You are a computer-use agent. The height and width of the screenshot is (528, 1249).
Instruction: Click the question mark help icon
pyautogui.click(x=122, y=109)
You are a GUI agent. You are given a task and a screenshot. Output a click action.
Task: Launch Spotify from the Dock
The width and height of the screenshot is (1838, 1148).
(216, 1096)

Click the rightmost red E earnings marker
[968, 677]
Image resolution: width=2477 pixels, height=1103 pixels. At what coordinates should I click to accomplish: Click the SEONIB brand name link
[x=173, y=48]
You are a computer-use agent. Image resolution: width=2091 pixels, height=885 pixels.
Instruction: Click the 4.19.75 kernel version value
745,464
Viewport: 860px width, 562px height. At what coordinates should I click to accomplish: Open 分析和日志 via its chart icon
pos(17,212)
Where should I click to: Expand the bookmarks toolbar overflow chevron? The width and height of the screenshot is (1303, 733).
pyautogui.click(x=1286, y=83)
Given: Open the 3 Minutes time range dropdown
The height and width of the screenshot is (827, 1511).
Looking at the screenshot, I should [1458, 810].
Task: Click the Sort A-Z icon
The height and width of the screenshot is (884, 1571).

--------------------

**ASSIGNMENT**
Only the lines from the one containing "Where should I" through the end of the records above belong in the answer, each exactly as written.

**EXERCISE ANSWER**
Where should I click to: Expand the bookmarks toolbar overflow chevron? The width and height of the screenshot is (1303, 733).
pyautogui.click(x=1286, y=83)
Given: Open the 3 Minutes time range dropdown
The height and width of the screenshot is (827, 1511).
Looking at the screenshot, I should [1458, 810].
Task: Click the Sort A-Z icon
The height and width of the screenshot is (884, 1571).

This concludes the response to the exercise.